As we approached closer to San Francisco, the feeling of anticipation got stronger, and the worrisomeness decreased. As we crossed over the bridge and I saw the ocean, I started contemplating on the Bay Area Saints I mentioned earlier, and thinking about how Holy it is. When I saw the ocean, I couldn't help but think of St. Peter the Aleut sailing over here and then being tortured and martyred. When I saw the beaches, I couldn't help but think of when St. John Maximovitch used to walk those beaches barefoot in the bitter cold praying his heart out, calming the storms, helping the homeless and just working all these great miracles and stuff in this very city. When I saw all the ghetto drug addicts, weirdos, and LGBT people roaming the streets, I couldn't help but think of St.
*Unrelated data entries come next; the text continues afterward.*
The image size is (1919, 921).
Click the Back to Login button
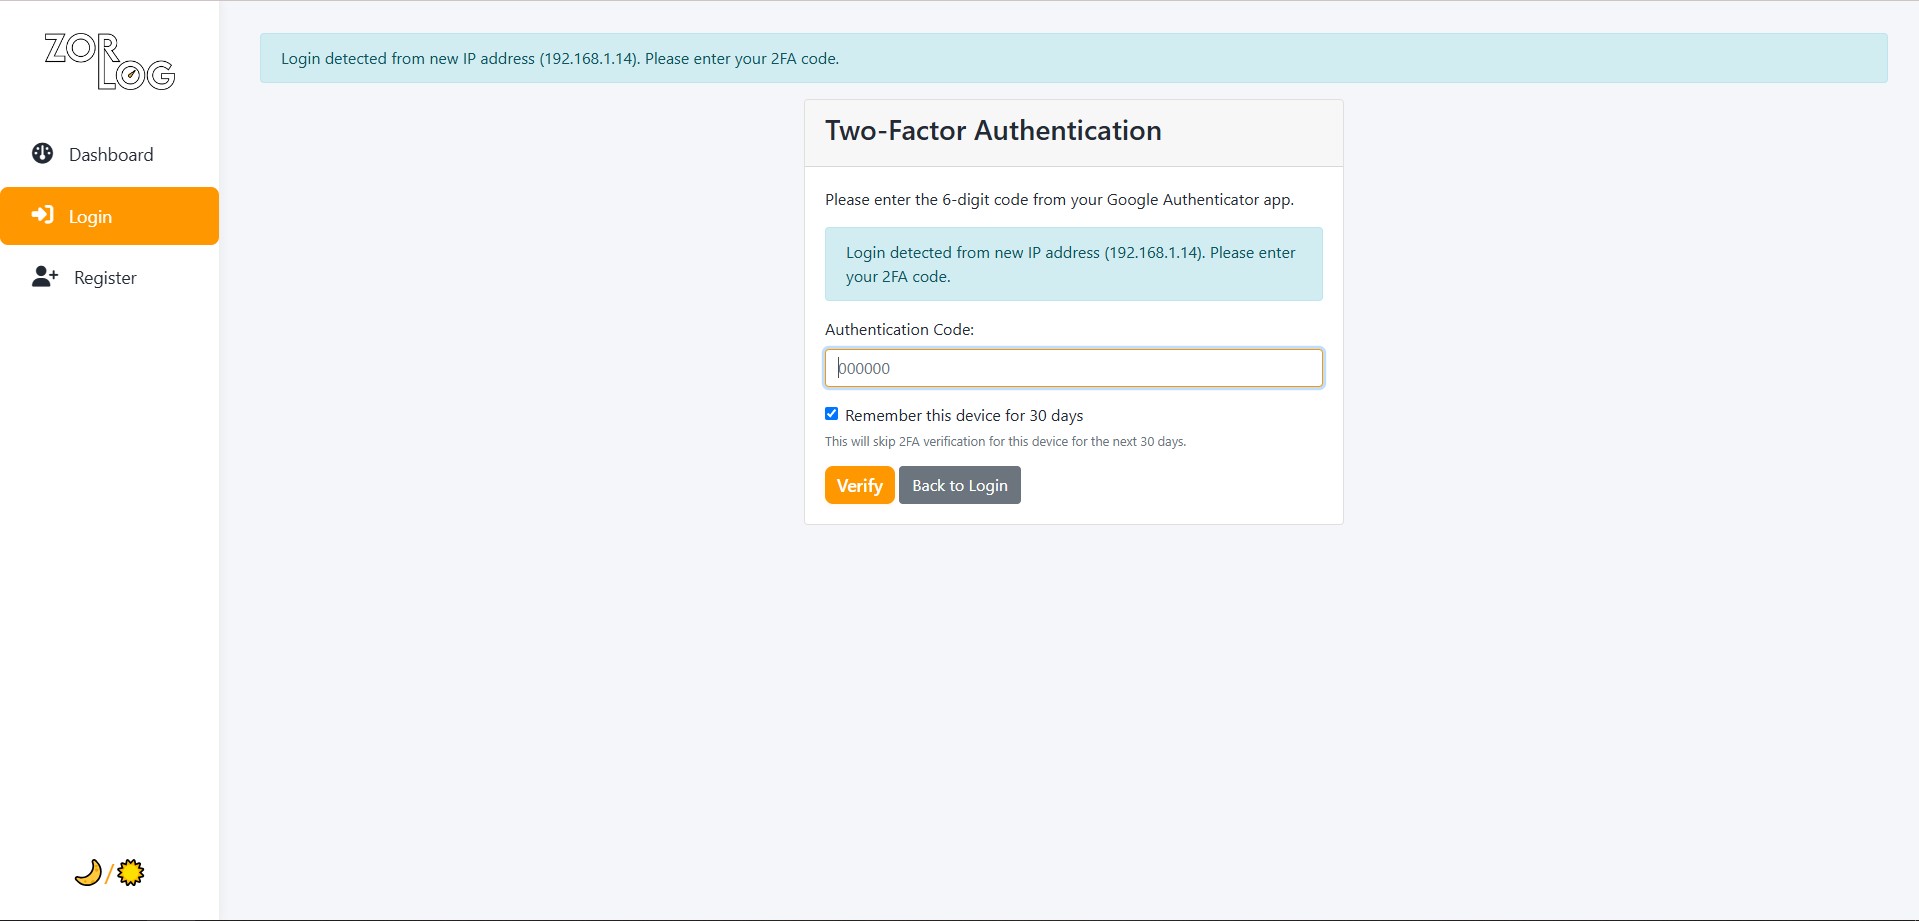[x=959, y=485]
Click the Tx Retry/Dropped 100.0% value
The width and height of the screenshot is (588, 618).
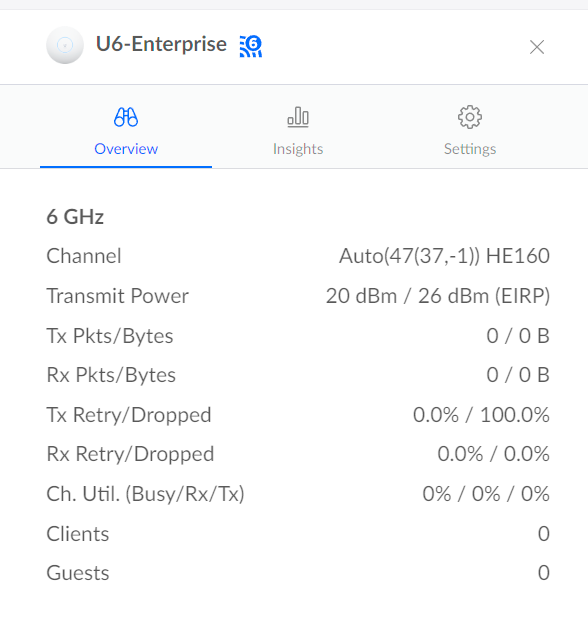click(x=515, y=415)
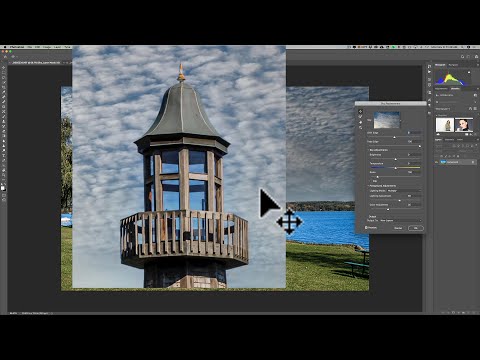Select the Hand tool in Sky Replacement dialog
The height and width of the screenshot is (360, 480).
(360, 122)

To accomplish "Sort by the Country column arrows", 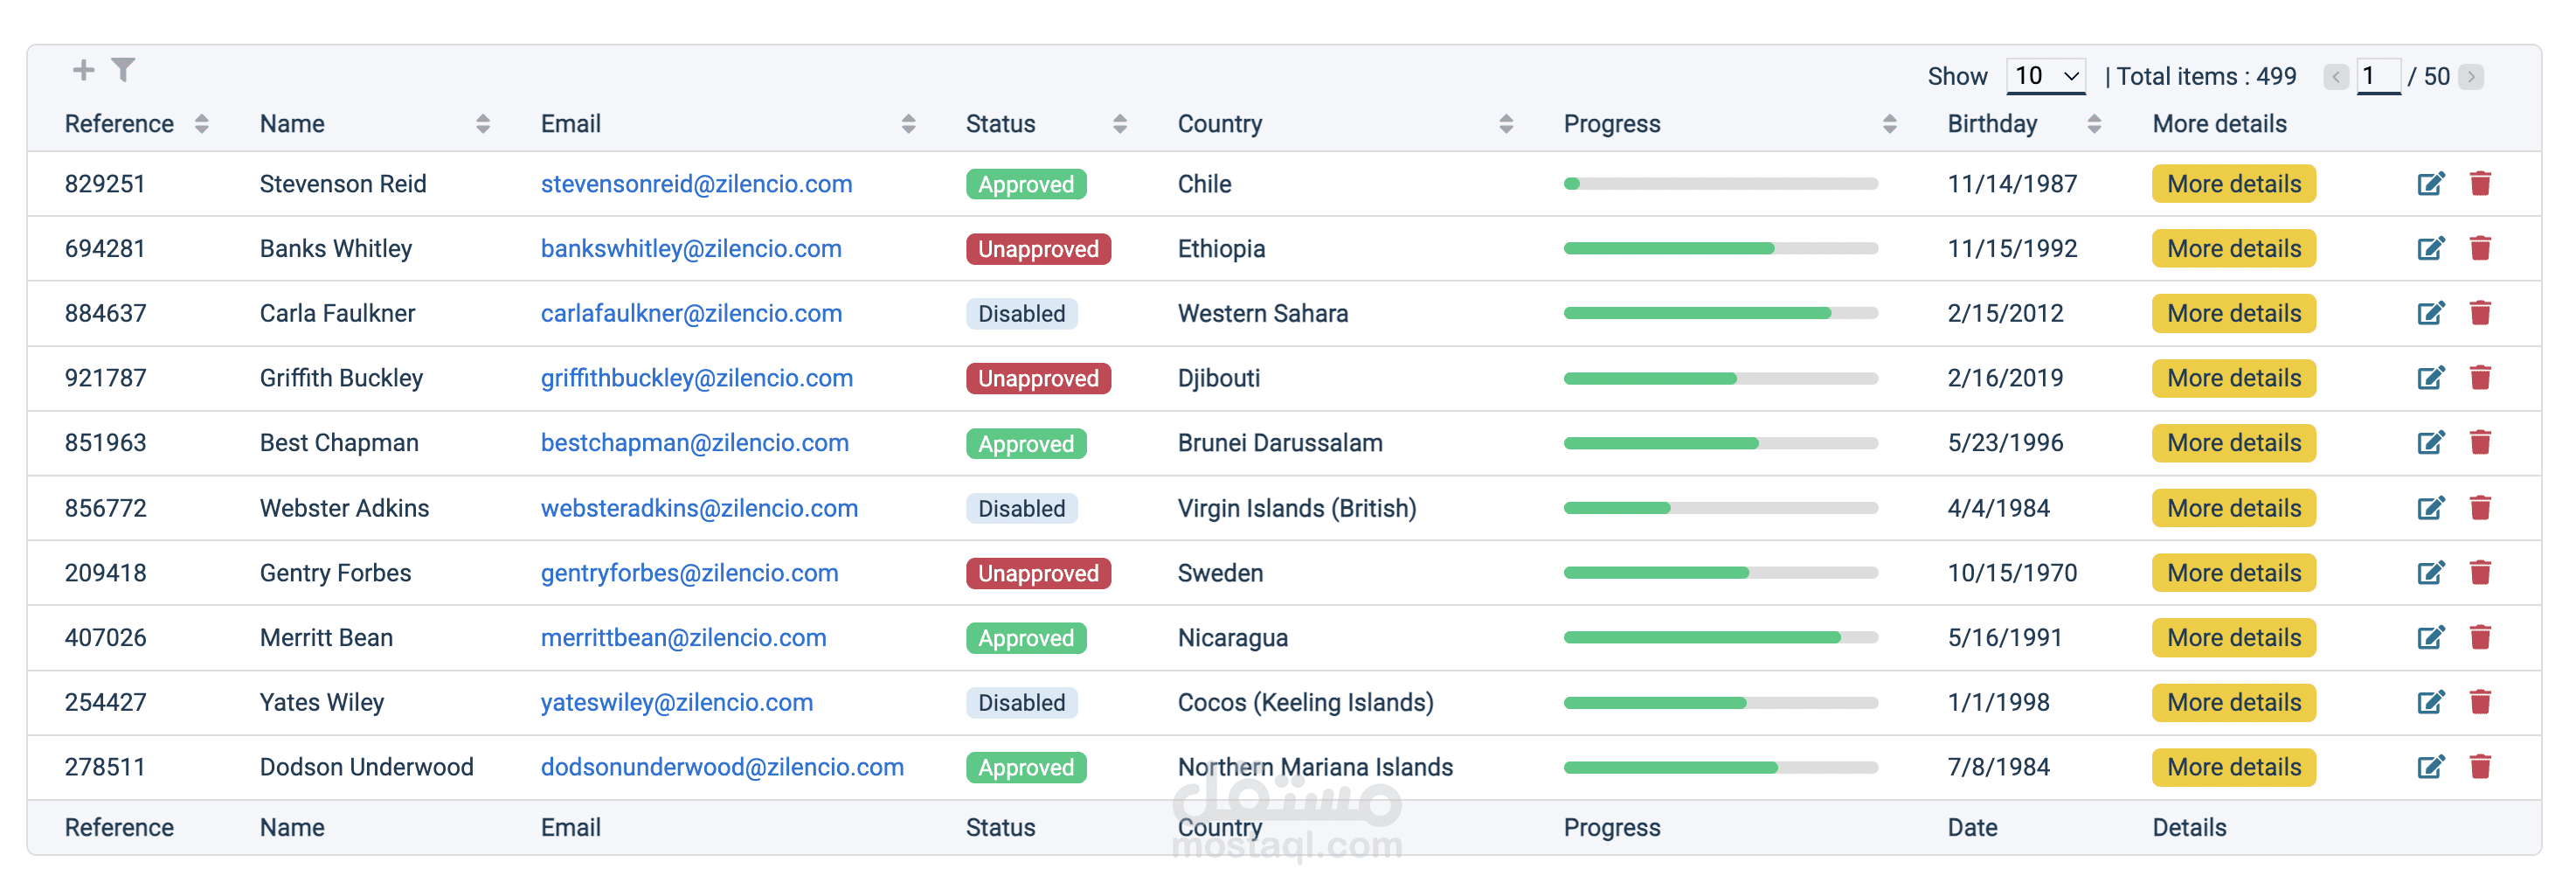I will point(1506,124).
Paul's words that "where sin was made full, grace abounded," and Christ's words that He came to heal the sick and sinners. This dirty city--full of sin, wickedness, and sorrow--is the city God chose to bless, giving it like four Saints and the holiest Orthodox Church in North America.

We finally got to the Joy of All Who Sorrow, and unfortunately we were half an hour late because of traffic, and the Liturgy had already started. Anyhow, I swallowed any remaining fear I had and went inside of the Church with my dad. We used the bathroom and then my dad left for a little while to attend a job interview somewhere. I was left alone there.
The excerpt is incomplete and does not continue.